A Arábia Saudita, que havia solicitado apoio americano, agora se vê cercada por forças hostis: o Irã de um lado e os houthis do outro. Com capacidades defensivas limitadas, Riad corre o risco de sofrer danos significativos em sua infraestrutura e em suas exportações de petróleo. Caso o custo da contenção se torne insustentável, a monarquia pode reconsiderar sua política externa, aproximando‑se ainda mais de Teerã ou, ao menos, estreitando laços com países como Turquia, Paquistão e Qatar, o que poderia reconfigurar o equilíbrio de poder no Golfo.
Israel, por sua vez, tem mantido uma postura de observação cautelosa. Embora não tenha intervenido diretamente no Iêmen, já sofreu impactos diretos – a interrupção do comércio marítimo – e indiretos, ao ver o fortalecimento de grupos radicais que poderiam representar ameaças futuras. No ano passado, o país realizou ataques que eliminaram vários líderes políticos e militares dos houthis, mas a recente tomada de Bab al‑Mandeb demonstra que a avaliação israelense sobre o equilíbrio interno iemenita e a real capacidade dos rebeldes foi equivocada. Dessa forma, Israel precisa se preparar para a possibilidade de um novo confronto, seja por iniciativa própria ou por reação a movimentos houthis.
Paralelamente, o foco de segurança de Israel continua voltado para o Irã. Relatórios divulgados pouco antes das festas religiosas apontam atividades no complexo subterrâneo de Pickaxe Mountain, próximo à instalação nuclear de Natanz. Ainda não está claro se se trata apenas de obras de infraestrutura ou de um esforço para reiniciar o programa nuclear iraniano. Trump sugeriu que a questão iraniana poderia ser resolvida antes ou depois das eleições de meio de mandato, mas não parece inclinar‑se por uma escalada militar, sobretudo porque as sanções econômicas contra Teerã têm ganhado eficácia. Israel prefere agir contra o Irã de forma autônoma, porém reconhece que qualquer ação de grande escala exigirá aprovação explícita de Washington.

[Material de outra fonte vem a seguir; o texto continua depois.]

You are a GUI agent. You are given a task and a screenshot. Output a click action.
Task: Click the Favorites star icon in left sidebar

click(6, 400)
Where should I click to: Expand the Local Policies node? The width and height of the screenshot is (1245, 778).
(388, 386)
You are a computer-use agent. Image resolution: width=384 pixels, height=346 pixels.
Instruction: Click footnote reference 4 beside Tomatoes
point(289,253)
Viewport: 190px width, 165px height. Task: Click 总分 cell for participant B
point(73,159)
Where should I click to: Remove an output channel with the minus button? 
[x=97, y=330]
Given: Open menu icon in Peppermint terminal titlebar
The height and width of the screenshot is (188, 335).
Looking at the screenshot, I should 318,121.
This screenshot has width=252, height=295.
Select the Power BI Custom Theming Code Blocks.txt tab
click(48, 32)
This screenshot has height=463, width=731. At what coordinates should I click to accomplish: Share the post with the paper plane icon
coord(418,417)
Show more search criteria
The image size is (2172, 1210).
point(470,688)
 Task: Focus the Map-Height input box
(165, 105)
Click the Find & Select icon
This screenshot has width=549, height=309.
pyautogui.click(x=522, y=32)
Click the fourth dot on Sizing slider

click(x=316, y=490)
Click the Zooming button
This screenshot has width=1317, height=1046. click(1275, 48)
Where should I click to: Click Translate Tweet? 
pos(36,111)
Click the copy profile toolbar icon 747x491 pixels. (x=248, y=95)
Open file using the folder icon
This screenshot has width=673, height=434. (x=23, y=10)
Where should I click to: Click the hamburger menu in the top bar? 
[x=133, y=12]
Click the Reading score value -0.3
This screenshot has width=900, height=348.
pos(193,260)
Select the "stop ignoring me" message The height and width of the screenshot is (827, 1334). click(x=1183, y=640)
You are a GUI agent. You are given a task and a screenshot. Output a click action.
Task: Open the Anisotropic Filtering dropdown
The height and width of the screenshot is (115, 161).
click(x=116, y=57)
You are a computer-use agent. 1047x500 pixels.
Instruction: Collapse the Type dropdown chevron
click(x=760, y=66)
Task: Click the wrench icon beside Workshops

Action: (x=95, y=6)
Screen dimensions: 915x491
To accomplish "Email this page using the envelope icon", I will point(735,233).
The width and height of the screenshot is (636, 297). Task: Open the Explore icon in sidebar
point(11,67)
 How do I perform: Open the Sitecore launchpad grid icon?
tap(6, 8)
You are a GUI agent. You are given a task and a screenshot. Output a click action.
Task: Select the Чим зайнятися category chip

No âmbito regional, o Exército de Defesa de Israel (IDF) concluiu recentemente a destruição de túneis do Hezbollah na crista de Ali al‑Taher, no sul do Líbano, marcando a segunda rede subterrânea estratégica desmantelada. Esse esforço demonstra a determinação israelense em neutralizar infraestruturas que poderiam ser usadas para ataques, ao mesmo tempo em que evidencia a complexidade de uma frente múltipla que inclui houthis, Hezbollah e a ameaça nuclear iraniana. Em suma, o avanço dos houthis, a hesitação americana e a instabilidade no Irã criam um cenário de maior vulnerabilidade para Israel, que terá de equilibrar suas respostas militares com a necessidade de apoio diplomático dos aliados ocidentais.
📖 Perspectiva Bíblica
“Quando os povos se rebelam contra o Senhor e se levantam contra ele, os planos dos soberbos se desfazem.” (Salmos 2:1‑2)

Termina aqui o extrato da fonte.